I have a friend who is going to massage school.
We all love to have friends like that, friends who give great massages for free. I love that.
She came over last week to teach me how to give Bryan a back massage as part of her student project. While demonstrating, she noticed a large lump on his back that turned out to be a huge ball of knotted muscle tissue. She also noticed Bryan’s left shoulder was tense, as if he was holding it tight, though she couldn’t get him to release it and relax.
She investigated the knot for awhile to see if the two were related.
Gently, she worked the tissue with the heal of her hand, explaining that she was exploring the direction of the muscles, loosening things up, and so forth. Slowly, the knot began to loosen until – POOF! – Bryan’s shoulder dropped. She had finally triggered something in the knot of muscle tissue that released the tension in his shoulder and it relaxed, right there in front of our eyes.
This week I’ve had the distinct feeling that I am holding on to something I should be letting go of, but in my confusion I don’t know what that is, and therefore I don’t know how to let it go.
I am fighting something inside of me, and like Tyler Durden, I am taking that inner battle and turning it outward, releasing my aggression onto others – making them hurt as I hurt, in hopes that their pain will release me from mine.

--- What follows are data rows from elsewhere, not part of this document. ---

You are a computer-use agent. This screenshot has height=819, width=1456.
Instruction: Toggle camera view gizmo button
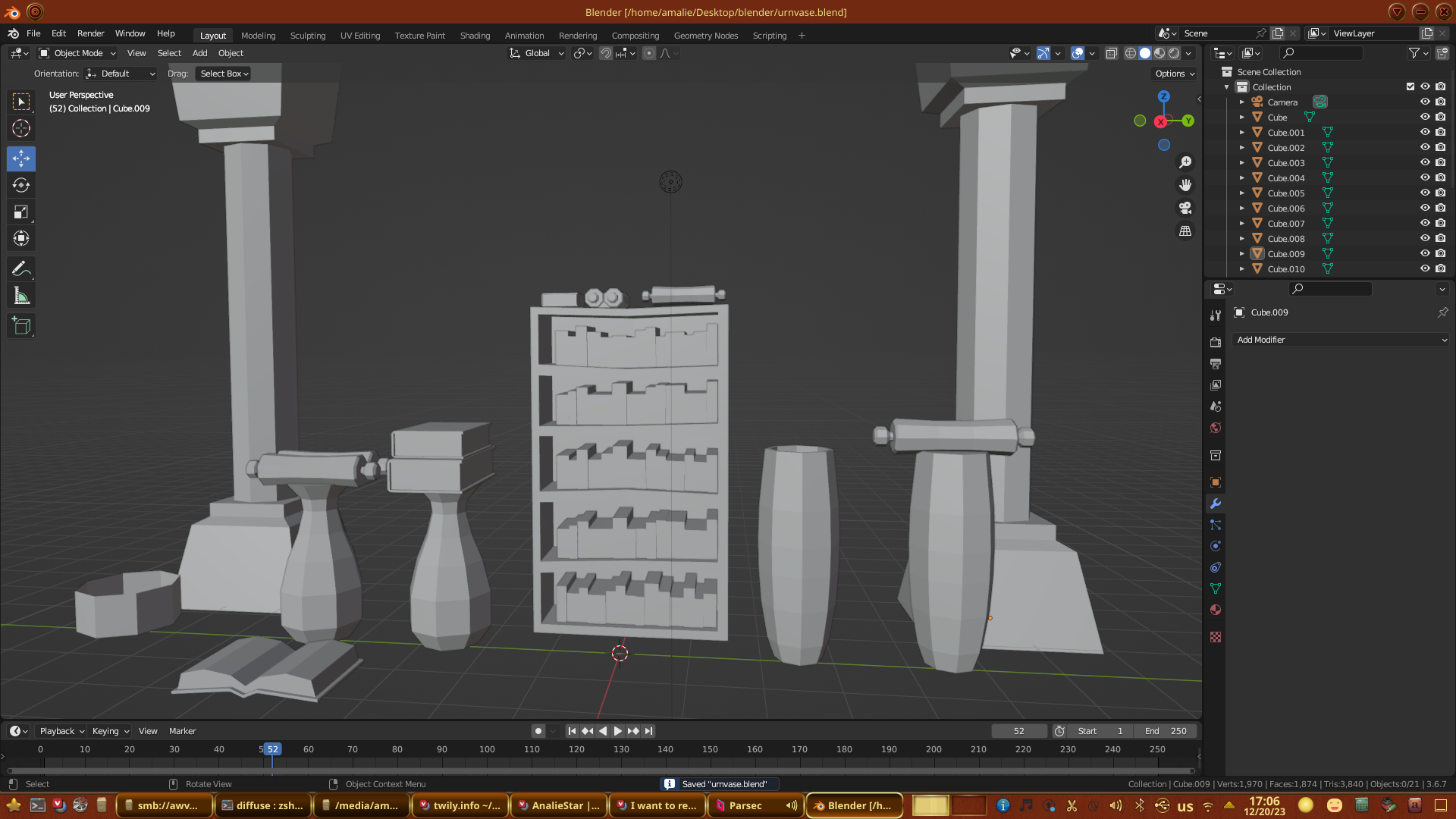[x=1185, y=208]
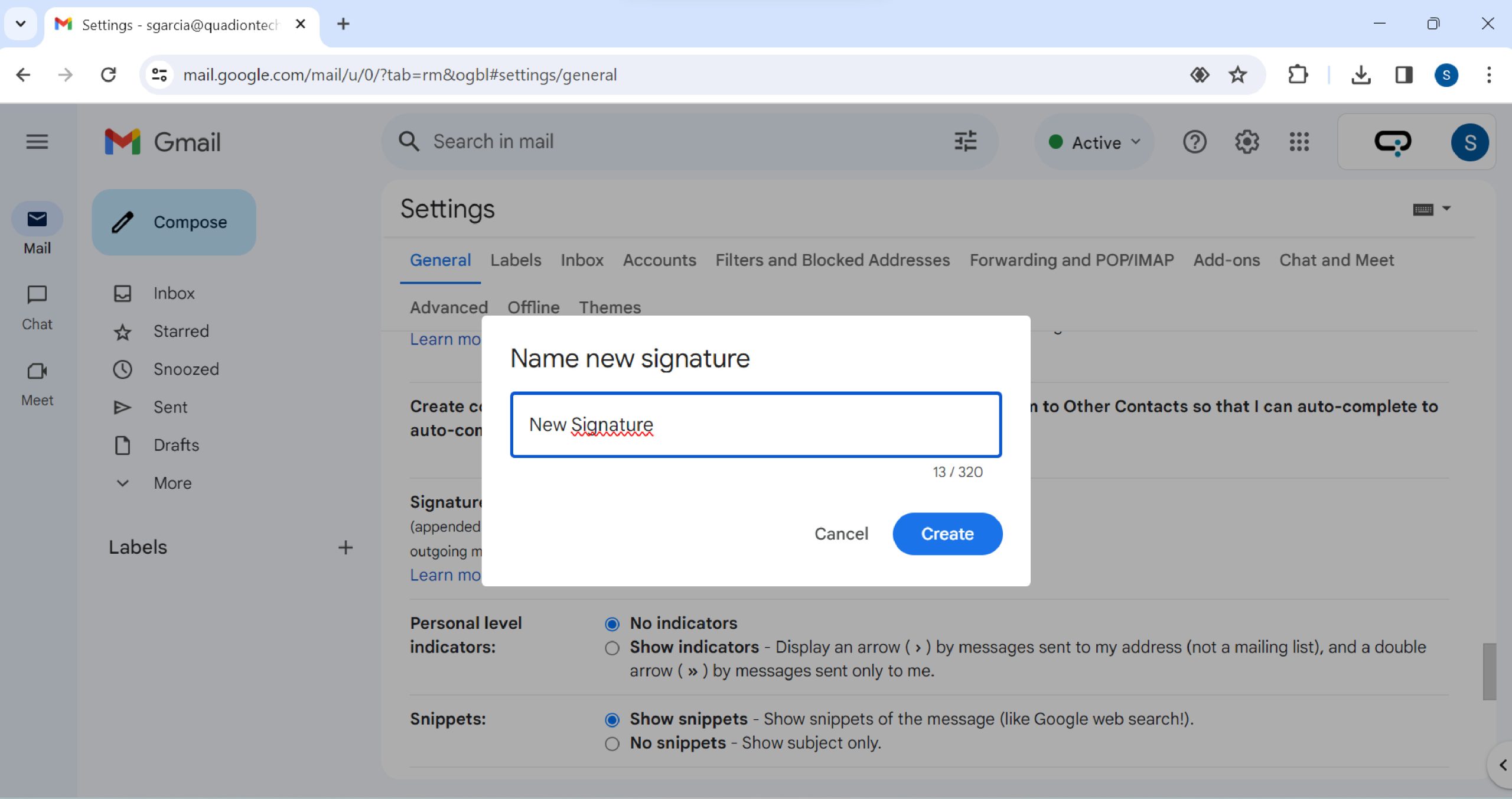Select the No indicators radio button

612,624
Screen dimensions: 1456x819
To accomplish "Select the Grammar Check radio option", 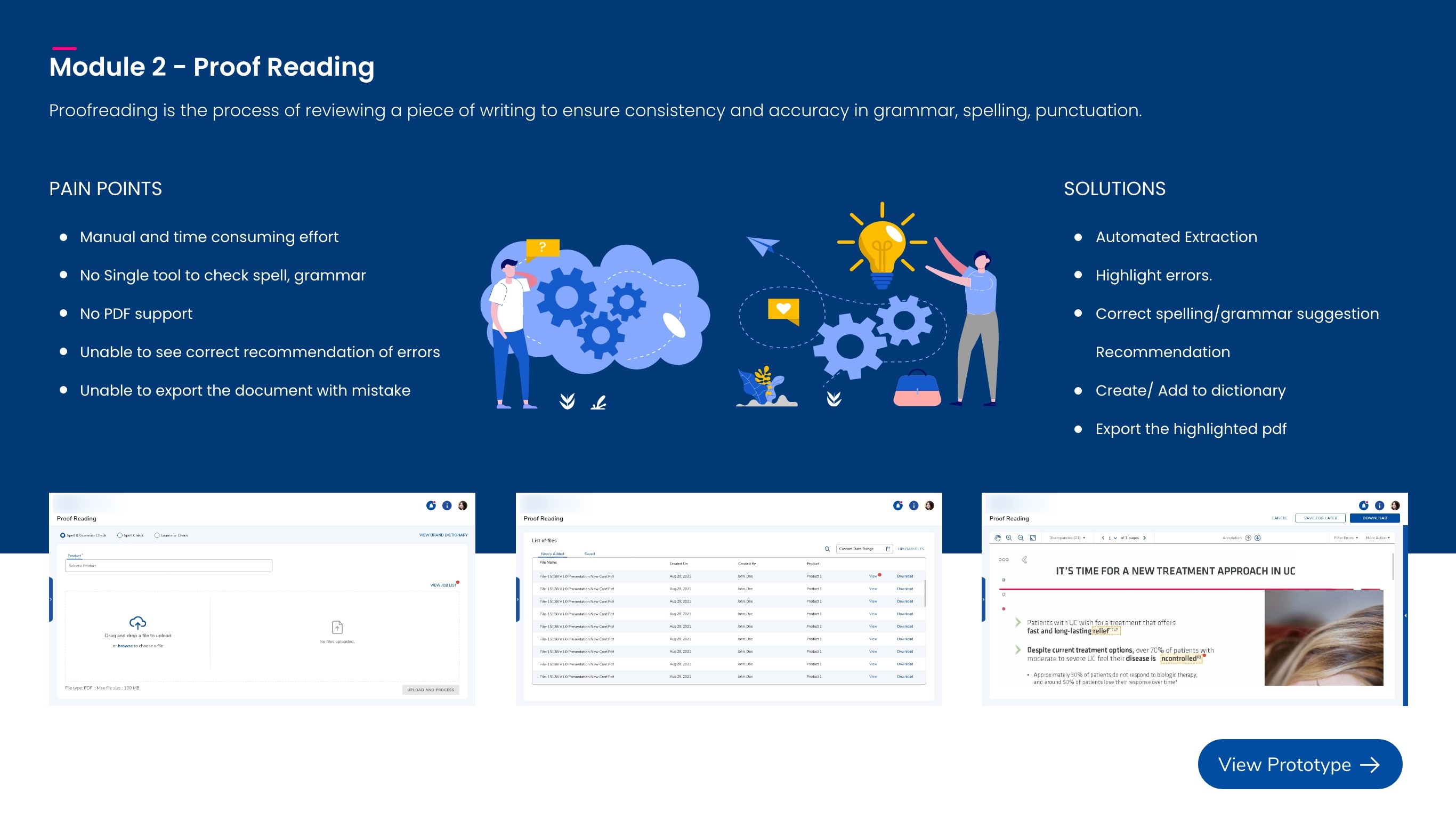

As I ran my errands this afternoon I thought about that knot in Bryan’s back, and I wondered what pressure was being put on me so I could be released from my own tension.
Not to overdue a good analogy, but having the tension worked out of your back hurts so good, don’t it (insert twang)? I mean, think about it:
How many times during a massage have you groaned, “OOWWWW!”
And the masseuse says, “Is that too much pressure?”
And you say through clenched teeth, “NO! IT FEELS GREAT!”
I have been frustrated. And I’ve said some things. And I’ve said some more things. And now I can’t remember some of the things I’ve said. And the things I DO remember I’ve said, I can’t tell if I really meant them. Was what I said based on a Lie I believe? Or is the confusion over what I said distracting me from the Truth of what I said?
So basically at this point, if you’re just tuning in to my blog, you’re thinking to yourself, “This chick’s not so much fun. I’m going back to reading Dooce.”
But I assure you, Dooce is a little crazy in the head herself. She just uses the delete button more liberally than I do.